The SSD860 EVO supports Samsung's RAPID technology. RAPID stands for Real-time Accelerated Processing of I/O Data and works by using a portion of the system's memory as a fast cache for the drive. It's accessed via the Magician management tool.
With RAPID mode turned on the Sequential read score in ATTO rockets up from the 563MB/s up to a 1049MB/s. The rise in the write score isn’t quite so dramatic, rising from 544MB/s to 982MB/s.
RAPID has a much more profound effect on read performance than writes as can be seen in the CrystalDiskMark results at both shallow and deep queue depths. Although the write performance gets a healthy boost, it's nowhere near the levels of the read improvement.
Both the IOMeter and the AS SSD 4K tests show massive improvements with RAPID enabled but interesting in the AS SSD benchmark it's the write performance that gets the biggest boost.
Samsung says RAPID mode is used primarily to accelerate read performance but in the throughput test it showed it can have a dramatic effect on write performance as well.
In the PCMark 8 Storage test the effects of enabling the RAPID technology vary considerably. When testing the Adobe Photoshop Heavy, Photoshop Light and the Microsoft PowerPoint traces RAPID makes a huge difference and there's a healthy rise in the Abobe Indesign, Microsoft Word and Excel performance figures as well. The rest of the test suites show not much improvement at all.
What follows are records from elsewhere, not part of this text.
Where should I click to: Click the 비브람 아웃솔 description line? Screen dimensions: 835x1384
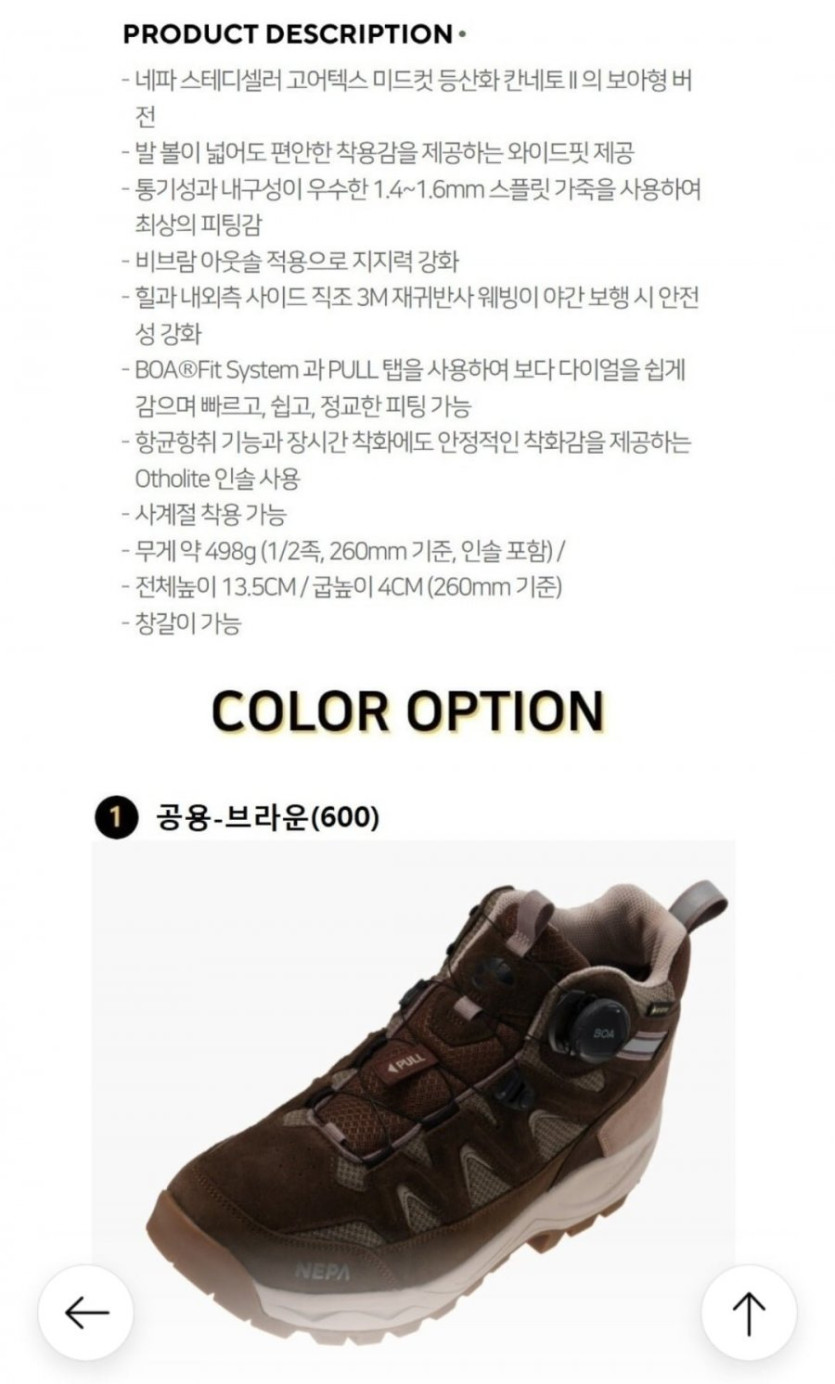tap(288, 262)

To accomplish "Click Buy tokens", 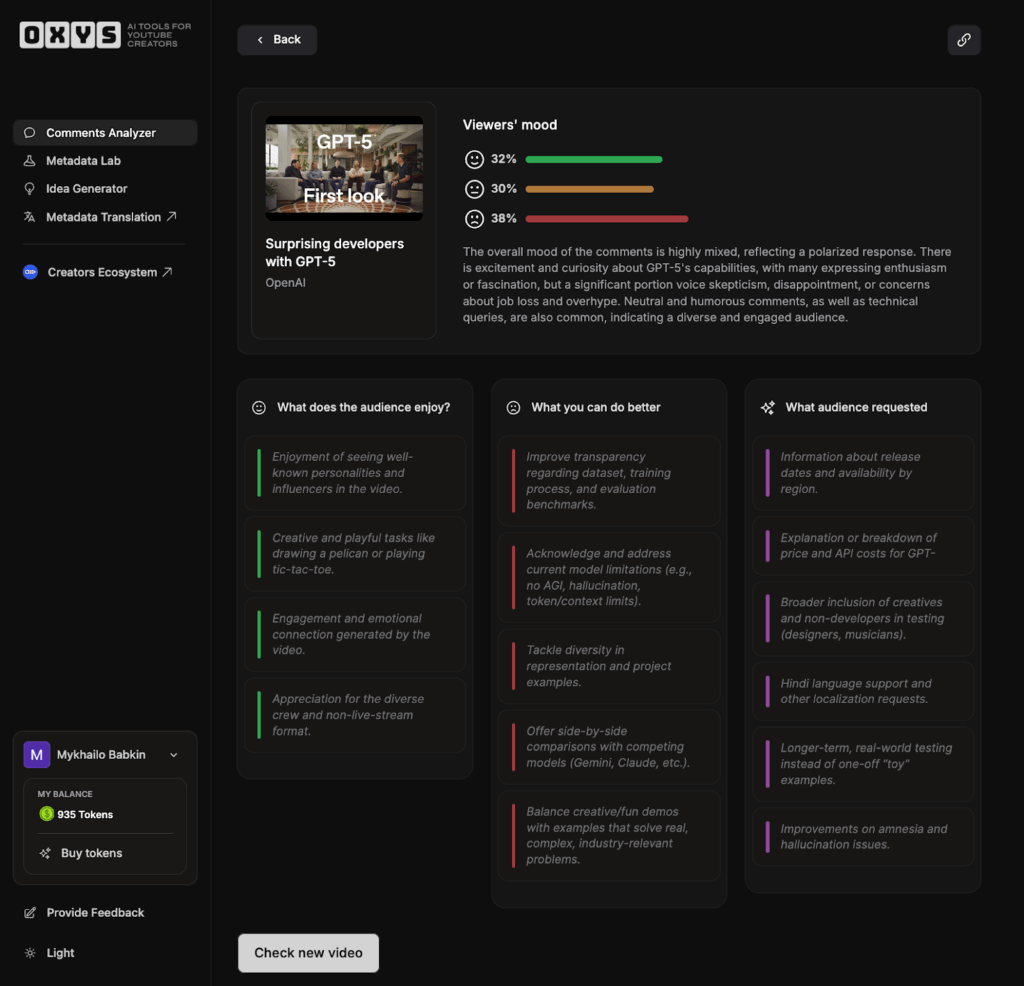I will point(91,853).
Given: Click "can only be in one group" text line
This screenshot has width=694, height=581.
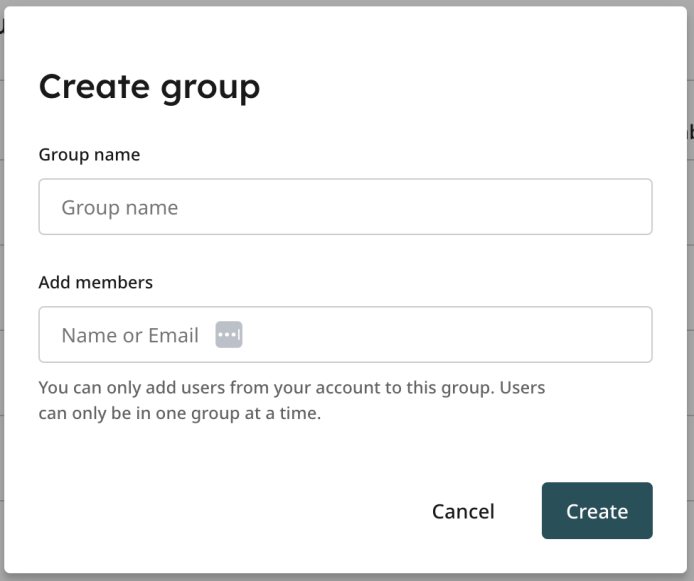Looking at the screenshot, I should [180, 413].
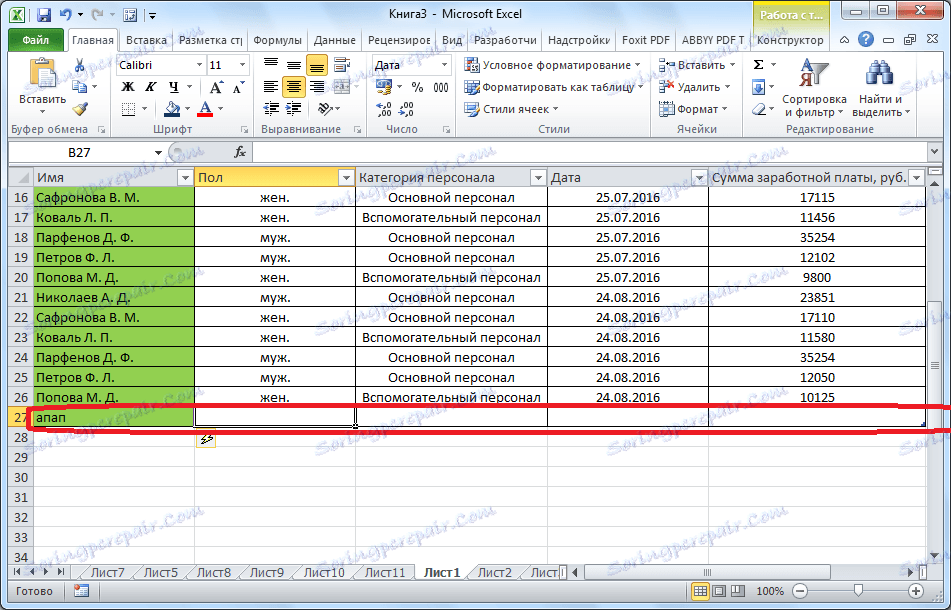Click the percent style icon
The width and height of the screenshot is (951, 610).
(416, 87)
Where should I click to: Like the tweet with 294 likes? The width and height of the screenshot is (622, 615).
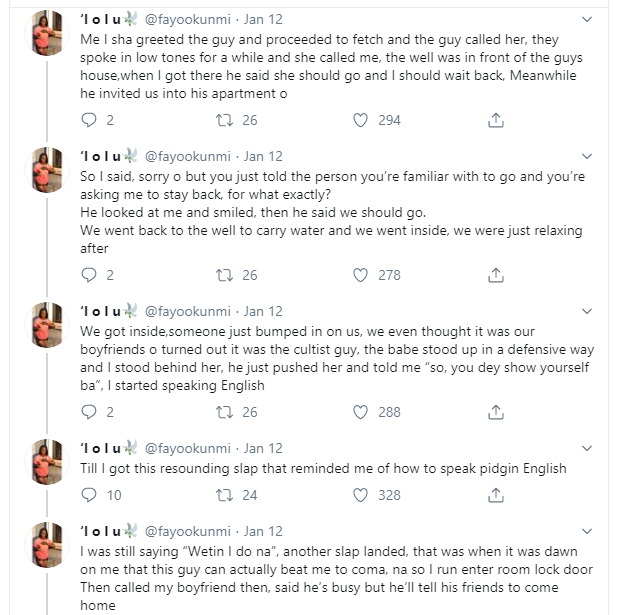(361, 120)
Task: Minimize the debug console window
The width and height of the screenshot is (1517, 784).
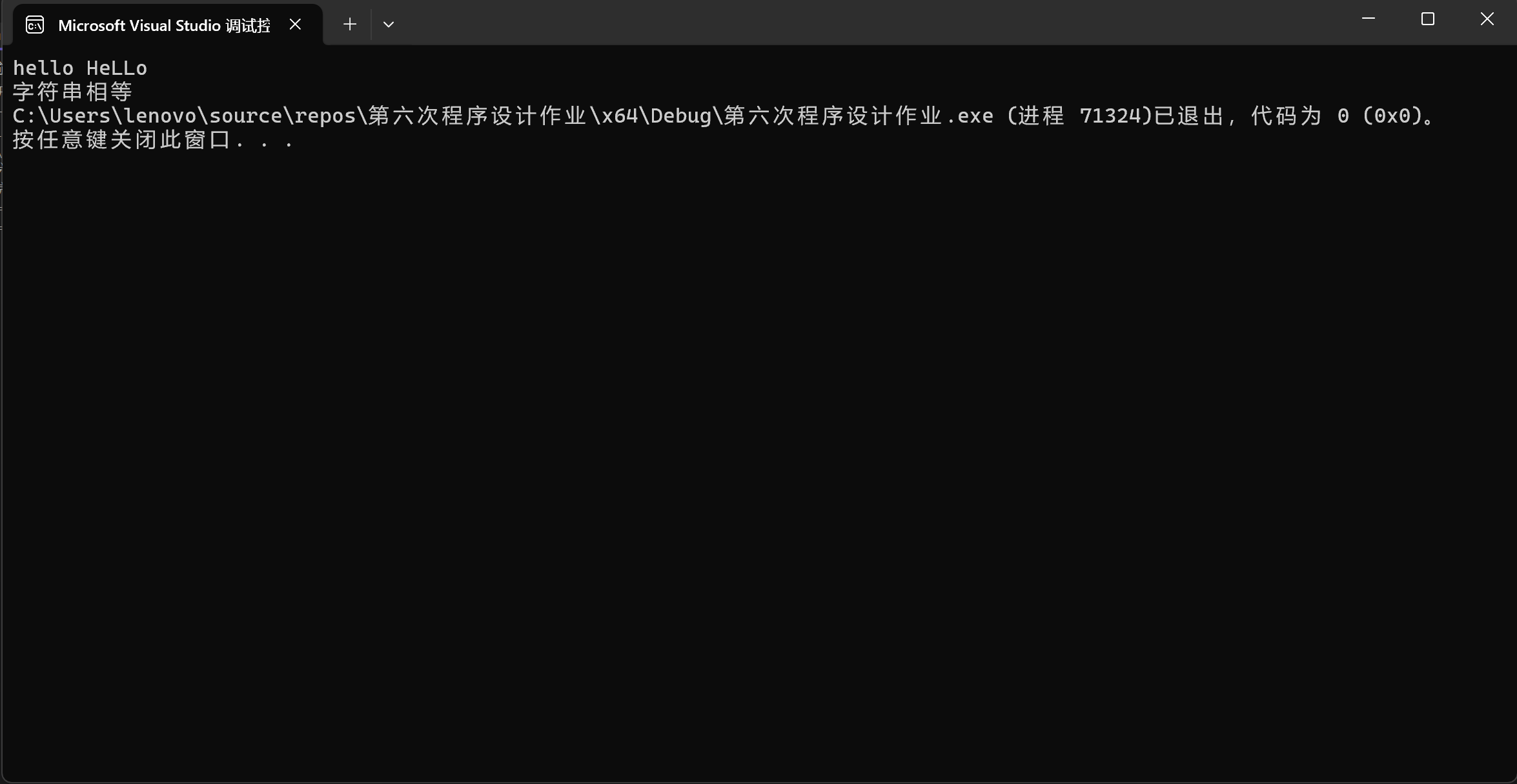Action: coord(1369,19)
So the RAPID technology gives a really nice healthy boost to benchmark scores so it must improve things in real life … right?
Well for starters, the RAPID mode cache uses software that loads after the OS – so it has no effect on boot up times. As for program loading times, yes it makes a difference, saving some time (with the exception of Microsoft Access, where the time was slower with RAPID enabled) but we are talking milliseconds, so it is actually not noticeable at all.